**THE TASK:** Every line of the material is to be duplicated precisely.

**EXERCISE MATERIAL:**
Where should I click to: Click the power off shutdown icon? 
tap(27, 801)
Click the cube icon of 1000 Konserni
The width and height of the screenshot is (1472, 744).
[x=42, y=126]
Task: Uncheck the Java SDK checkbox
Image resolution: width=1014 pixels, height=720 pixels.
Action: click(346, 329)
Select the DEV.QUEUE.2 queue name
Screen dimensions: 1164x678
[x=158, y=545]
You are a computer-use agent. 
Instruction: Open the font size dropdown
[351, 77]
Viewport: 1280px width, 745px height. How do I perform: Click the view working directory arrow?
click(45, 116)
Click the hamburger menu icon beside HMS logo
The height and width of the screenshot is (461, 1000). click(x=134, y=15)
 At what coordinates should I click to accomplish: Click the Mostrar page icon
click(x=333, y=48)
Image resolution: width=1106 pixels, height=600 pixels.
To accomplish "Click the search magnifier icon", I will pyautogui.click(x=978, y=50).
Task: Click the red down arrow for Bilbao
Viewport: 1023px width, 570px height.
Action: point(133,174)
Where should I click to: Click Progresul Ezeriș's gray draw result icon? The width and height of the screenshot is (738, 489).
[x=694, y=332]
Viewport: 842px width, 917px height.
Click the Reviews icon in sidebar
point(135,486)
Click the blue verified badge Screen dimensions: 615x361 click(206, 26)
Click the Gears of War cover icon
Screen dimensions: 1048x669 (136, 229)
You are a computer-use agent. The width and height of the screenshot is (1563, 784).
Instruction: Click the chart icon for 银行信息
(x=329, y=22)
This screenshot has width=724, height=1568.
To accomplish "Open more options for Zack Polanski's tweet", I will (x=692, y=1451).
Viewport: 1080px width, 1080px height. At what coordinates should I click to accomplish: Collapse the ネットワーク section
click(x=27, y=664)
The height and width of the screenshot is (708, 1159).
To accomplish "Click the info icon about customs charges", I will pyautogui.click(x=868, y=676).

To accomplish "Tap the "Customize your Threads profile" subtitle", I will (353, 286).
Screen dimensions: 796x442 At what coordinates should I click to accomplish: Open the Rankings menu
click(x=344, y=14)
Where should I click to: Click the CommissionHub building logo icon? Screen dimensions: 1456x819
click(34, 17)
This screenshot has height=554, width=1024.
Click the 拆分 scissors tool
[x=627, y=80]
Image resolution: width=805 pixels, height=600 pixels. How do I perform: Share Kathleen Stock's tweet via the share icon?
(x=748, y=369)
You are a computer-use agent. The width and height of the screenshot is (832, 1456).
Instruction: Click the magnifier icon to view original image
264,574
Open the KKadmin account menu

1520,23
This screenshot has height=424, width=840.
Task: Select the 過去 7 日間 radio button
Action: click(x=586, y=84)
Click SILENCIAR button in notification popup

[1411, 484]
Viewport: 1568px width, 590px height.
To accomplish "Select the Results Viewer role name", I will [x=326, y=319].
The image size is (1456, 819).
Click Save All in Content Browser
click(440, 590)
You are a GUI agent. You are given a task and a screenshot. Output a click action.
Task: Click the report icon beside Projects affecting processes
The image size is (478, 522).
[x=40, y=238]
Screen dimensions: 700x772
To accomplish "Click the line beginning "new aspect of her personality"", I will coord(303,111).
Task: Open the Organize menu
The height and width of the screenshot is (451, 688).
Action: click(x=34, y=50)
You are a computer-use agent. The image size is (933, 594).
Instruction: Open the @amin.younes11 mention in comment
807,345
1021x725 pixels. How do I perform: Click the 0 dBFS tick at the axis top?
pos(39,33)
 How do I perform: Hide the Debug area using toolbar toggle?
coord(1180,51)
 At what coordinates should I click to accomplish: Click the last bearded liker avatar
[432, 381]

**RESULT BELOW:**
Where should I click to: Click the power off shutdown icon? 
tap(27, 801)
Click the cube icon of 1000 Konserni
The width and height of the screenshot is (1472, 744).
[x=42, y=126]
Task: Uncheck the Java SDK checkbox
Image resolution: width=1014 pixels, height=720 pixels.
Action: click(346, 329)
Select the DEV.QUEUE.2 queue name
Screen dimensions: 1164x678
[x=158, y=545]
You are a computer-use agent. 
Instruction: Open the font size dropdown
[351, 77]
Viewport: 1280px width, 745px height. How do I perform: Click the view working directory arrow?
click(45, 116)
Click the hamburger menu icon beside HMS logo
The height and width of the screenshot is (461, 1000). click(x=134, y=15)
 At what coordinates should I click to accomplish: Click the Mostrar page icon
click(x=333, y=48)
Image resolution: width=1106 pixels, height=600 pixels.
To accomplish "Click the search magnifier icon", I will pyautogui.click(x=978, y=50).
Task: Click the red down arrow for Bilbao
Viewport: 1023px width, 570px height.
Action: point(133,174)
Where should I click to: Click Progresul Ezeriș's gray draw result icon? The width and height of the screenshot is (738, 489).
[x=694, y=332]
Viewport: 842px width, 917px height.
Click the Reviews icon in sidebar
point(135,486)
Click the blue verified badge Screen dimensions: 615x361 click(206, 26)
Click the Gears of War cover icon
Screen dimensions: 1048x669 (136, 229)
You are a computer-use agent. The width and height of the screenshot is (1563, 784).
Instruction: Click the chart icon for 银行信息
(x=329, y=22)
This screenshot has width=724, height=1568.
To accomplish "Open more options for Zack Polanski's tweet", I will (x=692, y=1451).
Viewport: 1080px width, 1080px height. At what coordinates should I click to accomplish: Collapse the ネットワーク section
click(x=27, y=664)
The height and width of the screenshot is (708, 1159).
To accomplish "Click the info icon about customs charges", I will pyautogui.click(x=868, y=676).

To accomplish "Tap the "Customize your Threads profile" subtitle", I will (353, 286).
Screen dimensions: 796x442 At what coordinates should I click to accomplish: Open the Rankings menu
click(x=344, y=14)
Where should I click to: Click the CommissionHub building logo icon? Screen dimensions: 1456x819
click(34, 17)
This screenshot has height=554, width=1024.
Click the 拆分 scissors tool
[x=627, y=80]
Image resolution: width=805 pixels, height=600 pixels. How do I perform: Share Kathleen Stock's tweet via the share icon?
(x=748, y=369)
You are a computer-use agent. The width and height of the screenshot is (832, 1456).
Instruction: Click the magnifier icon to view original image
264,574
Open the KKadmin account menu

1520,23
This screenshot has height=424, width=840.
Task: Select the 過去 7 日間 radio button
Action: click(x=586, y=84)
Click SILENCIAR button in notification popup

[1411, 484]
Viewport: 1568px width, 590px height.
To accomplish "Select the Results Viewer role name", I will [x=326, y=319].
The image size is (1456, 819).
Click Save All in Content Browser
click(440, 590)
You are a GUI agent. You are given a task and a screenshot. Output a click action.
Task: Click the report icon beside Projects affecting processes
The image size is (478, 522).
[x=40, y=238]
Screen dimensions: 700x772
To accomplish "Click the line beginning "new aspect of her personality"", I will coord(303,111).
Task: Open the Organize menu
The height and width of the screenshot is (451, 688).
Action: click(x=34, y=50)
You are a computer-use agent. The image size is (933, 594).
Instruction: Open the @amin.younes11 mention in comment
807,345
1021x725 pixels. How do I perform: Click the 0 dBFS tick at the axis top?
pos(39,33)
 How do I perform: Hide the Debug area using toolbar toggle?
coord(1180,51)
 At what coordinates should I click to accomplish: Click the last bearded liker avatar
[432, 381]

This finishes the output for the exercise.